Dr. André L. M. Vilela has investigated the dynamics of interacting agent-based models in statistical mechanics, combining phase transitions, critical phenomena, and finite-size scaling analysis with sociophysics, econophysics, and complex network theory. His research focuses on unveiling the underlying mathematical mechanisms that drive the behavior of agents in groups within social networks and financial markets, and how their decisions promote active collective phenomena. He is a Distinguished Visiting Scientist at Boston University, a full Professor at the University of Pernambuco, and Coordinator of the Materials Physics undergraduate program. His education in Physics includes completing a B.S. degree With High Honors Award, an MSc. degree with Distinction Award, and a Ph.D. degree from the Federal University of Pernambuco.
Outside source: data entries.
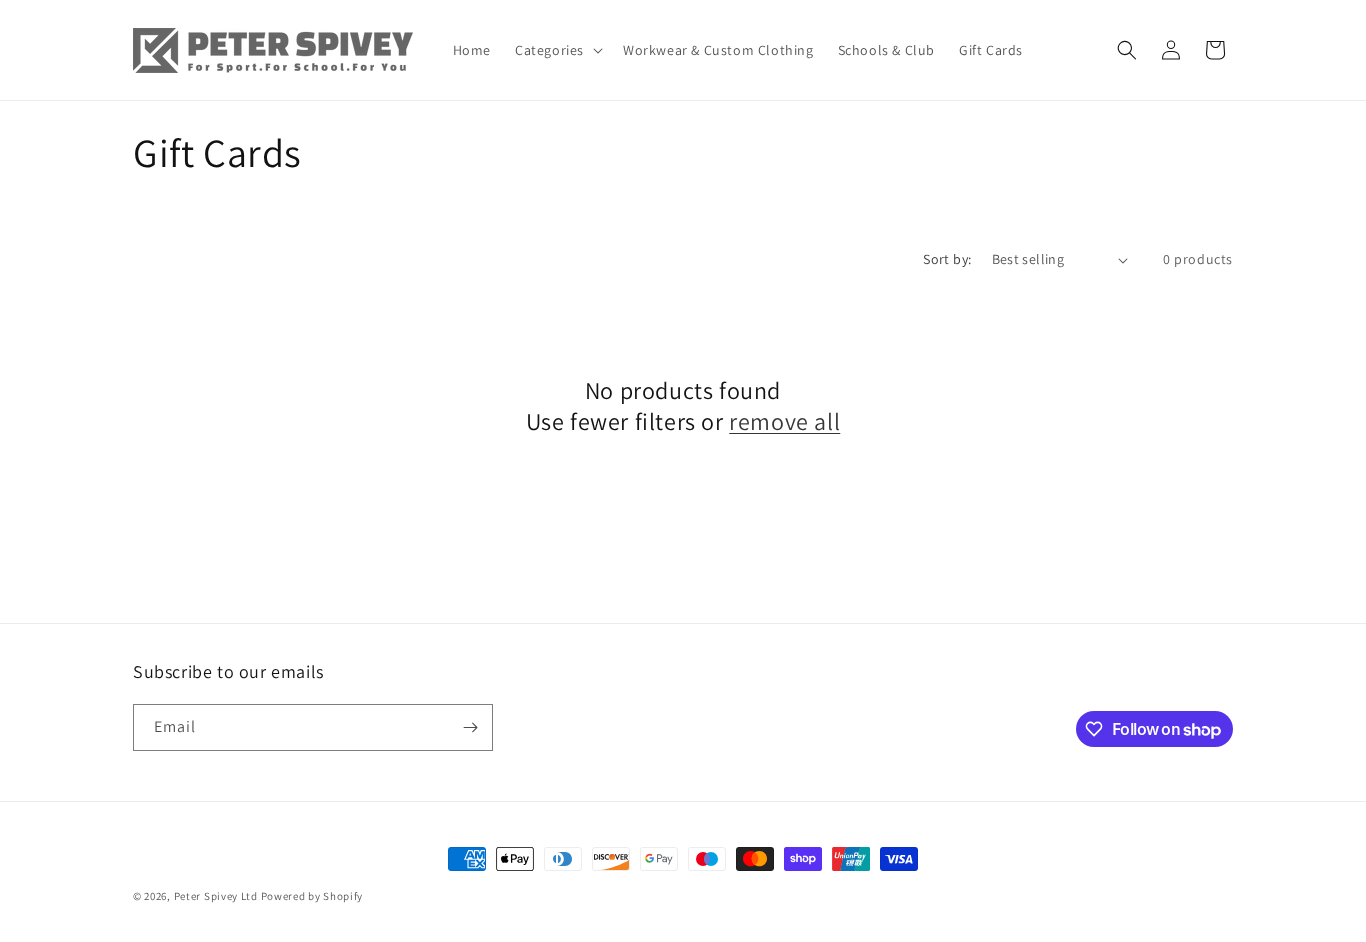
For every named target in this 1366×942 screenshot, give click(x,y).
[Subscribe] (470, 727)
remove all (784, 421)
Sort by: (947, 259)
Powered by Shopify (312, 896)
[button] (557, 50)
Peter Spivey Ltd (216, 896)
Vilela developed a majority-vote simulation for the IOTA foundation evaluating the potential for cellular automata consensus. Vilela will analyze the majority-vote dynamics with saturation and aggregation, and develop a plan for agent-based simulation.
The Photrek team includes expertise in modeling complex systems, simulating majority vote dynamics, and designing governance policies.